Entendida como fundamental do ponto de vista da comunicação a tradução pode ser entendida como continuidade da obra. Essa tese não é nova nos estudos sobre a tradução. Junto com ela, vem a necessidade de “atualização” da obra para sua própria conservação. Nesse processo, que é múltiplo, entra em jogo o trabalho de outros profissionais envolvidos na produção do objeto livro.

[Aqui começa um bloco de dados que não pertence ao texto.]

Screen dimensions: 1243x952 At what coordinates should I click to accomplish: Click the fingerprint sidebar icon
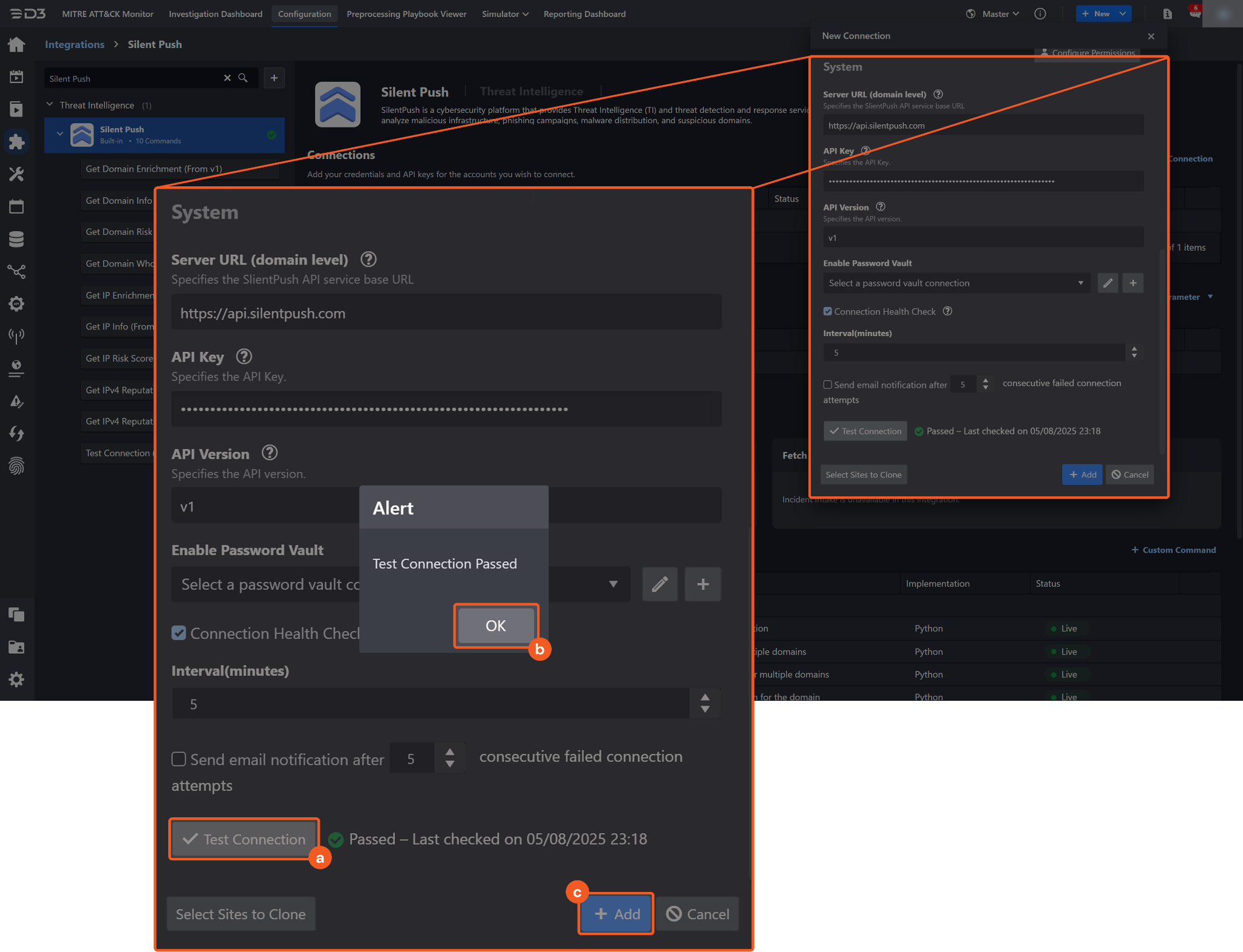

A maneira como a tradução é produzida exige, assim, mais que o conhecimento linguístico embora, como qualquer fato de ciências humanas, a língua seja preeminente. De fato, como diz a epígrafe colocada no início deste trabalho, a língua comanda, tem o poder de produzir a existência, assim como a reflexão sobre ela. A existência da

tradução passa pela língua, mas também, como vimos, pelos sujeitos e pelas interrelações, pelas representações, enfim, pelo mundo vivido. Uma tradução é uma entre várias reformulações possíveis dependentes, em última instância, das diferentes interpretações do texto de origem e da maneira como os diferentes enunciadores o reformulam. À medida que as reformulações se estabelecem, um equilíbrio instável é criado: ora devolvem a palavra, ora a significação. Desta forma, as reformulações podem assumir características “glosadas” que tendem a explicar o texto para facilitar ou conduzir a leitura, além disso, elas sempre contêm um aspecto “ideológico” que mostra ou enfatiza determinado ponto de vista.

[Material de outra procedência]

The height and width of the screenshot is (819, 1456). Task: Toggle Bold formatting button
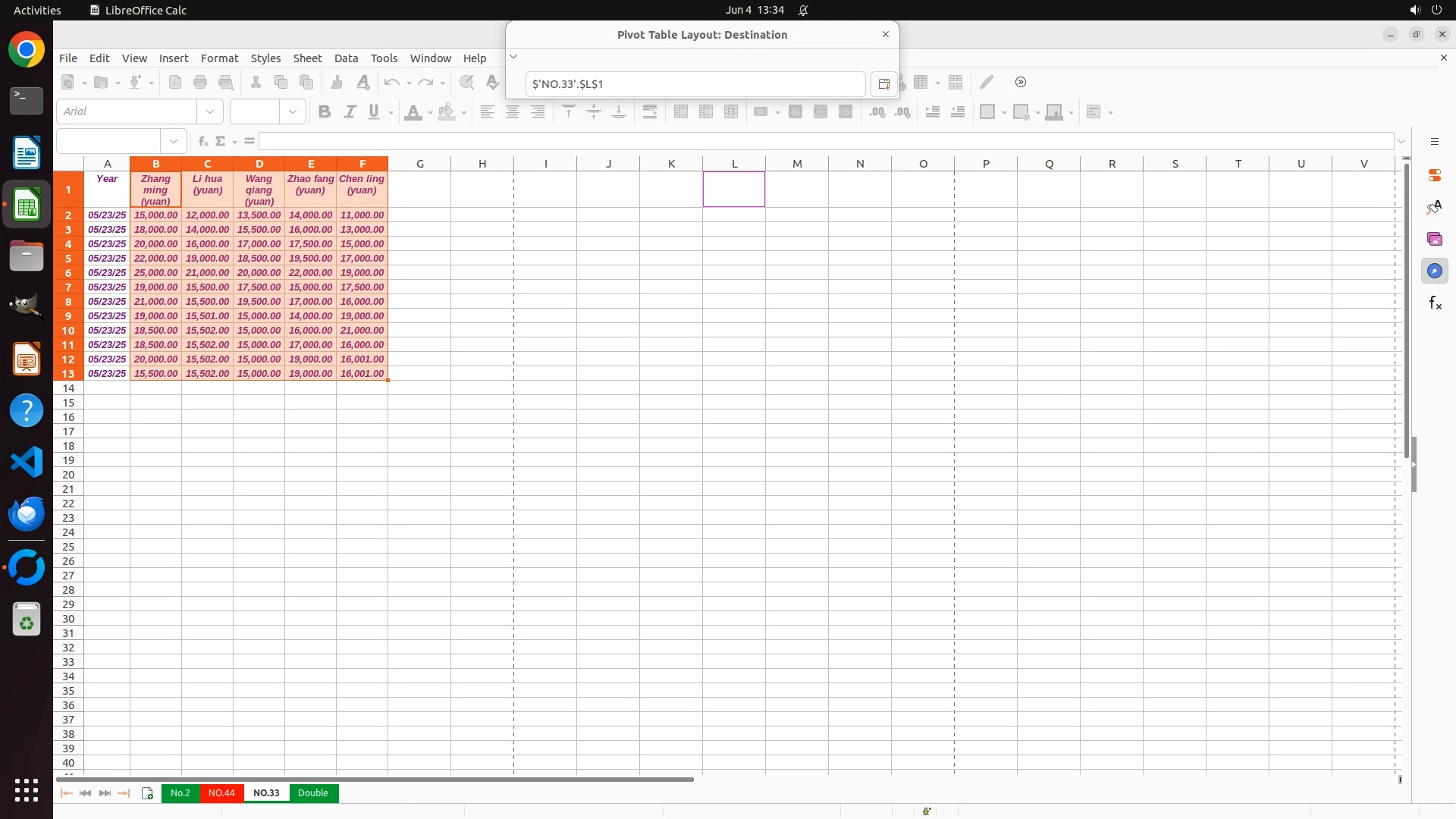325,112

As traduções mostram – no jogo de ambivalências entre as palavras – que os tradutores encontram soluções que consistem em recorrer a outras ambivalências ou em eliminá-las. Nesse vaivém constante entre a leitura/interpretação/escritura, o tradutor frequentemente recorre a adaptações e a literalidades. O discurso traduzido é sustentado pelo interdiscurso que frequentemente se mostra no texto por meio de diferentes reformulações: os comentários, as citações, as alusões, as incongruências, os ajouts, as supressões, a ironia, etc., são que heterogeneidades mostradas, marcadas ou não, no texto que se constrói.

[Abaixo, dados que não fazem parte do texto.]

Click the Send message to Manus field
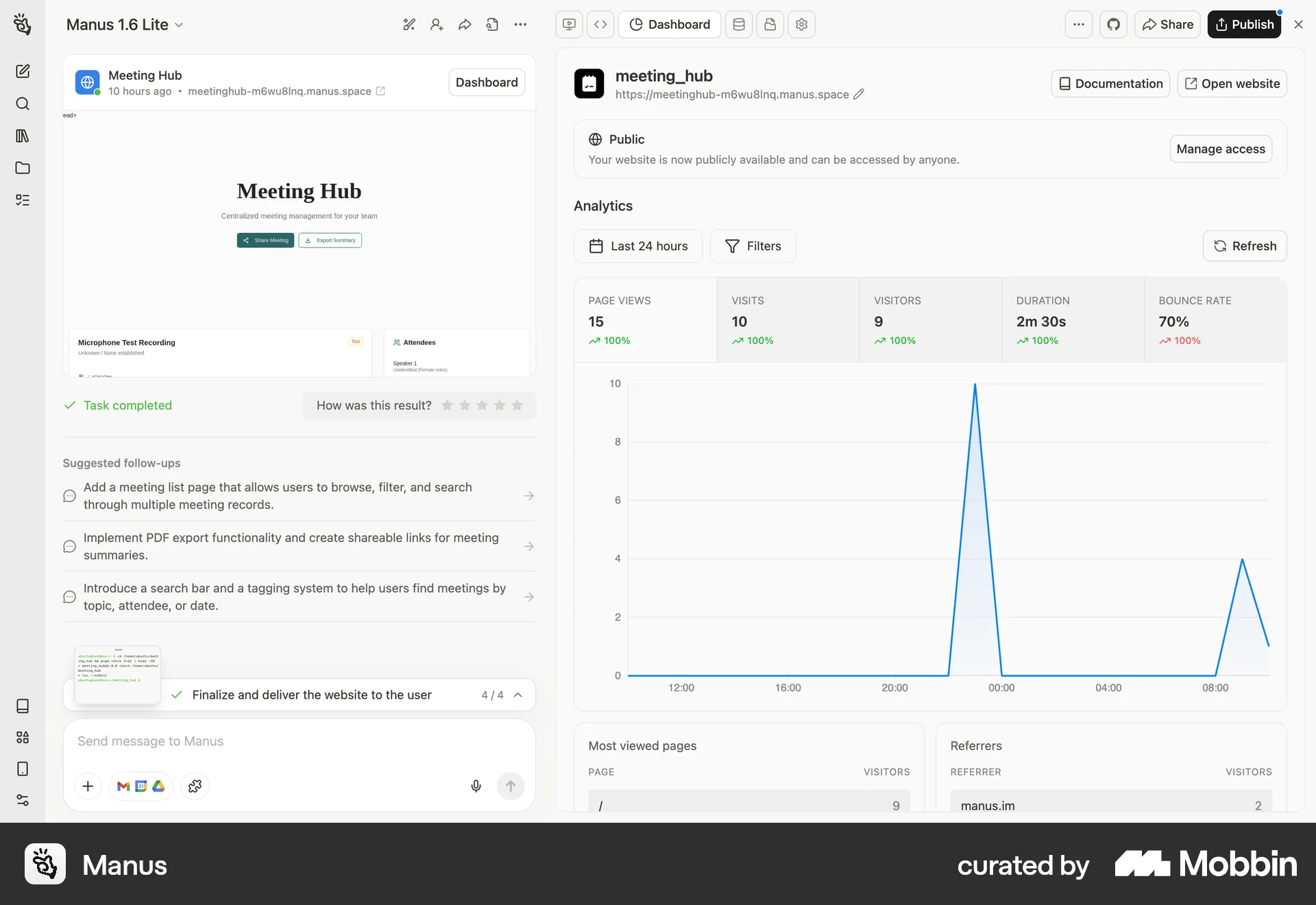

Ao abordarmos os Essais de Michel de Montaigne, percebemos que a análise de suas traduções exige, como de fato exigiu, a leitura atenta não só delas próprias, mas também do texto de origem, ou melhor, dos textos de origem. A procura deles, que ocupou boa parte de nosso trabalho de pesquisa, nos levou a perceber a grande diversidade de paratextos que lhes são associados e as possibilidades abertas para estudos posteriores sobre as reformulações.

Tomar uma posição crítica valorativa em relação às traduções não nos ajudaria na análise, assim assumimos uma posição mais cautelosa. Ao analisar a tradução de

Milliet notamos que usa, sem preferência aparente, dois textos em francês (Thibaudet e Michaud), permanecendo bastante literal a ambos, nos capítulos analisados. Por outro lado, não se pode afirmar que Milliet tenha optado, nos dois textos utilizados, por trechos mais ‘fáceis’ do ponto de vista da significação. O que Milliet deixa claro, e provavelmente é verdade, é que suas escolhas visavam a facilidade de compreensão do texto montaigneano pelo leitor brasileiro da segunda metade do século XX. A tradução de Toledo Malta merece uma discussão a parte, uma vez que o tradutor retira, além de capítulos inteiros, partes importantes do texto. A tradução de Costhek Abílio desvia-se pouco do texto de origem permanecendo literal. Essas últimas não deveriam ser comparadas ao texto de Milliet, pois não partem dos mesmos textos de origem.

Entendemos, finalmente, que o discurso se insere no mundo dentro de culturas, históricamente definidas, nas quais é produzido, e em outras culturas, da mesma forma históricamente definidas, que o recebem traduzido. Consideramos que as trocas linguageiras entre diferentes línguas promovem o fluxo de informações que parece não se esgotar pela existência de fronteiras políticas ou culturais. Nessas trocas, a tradução tem um papel fundamental.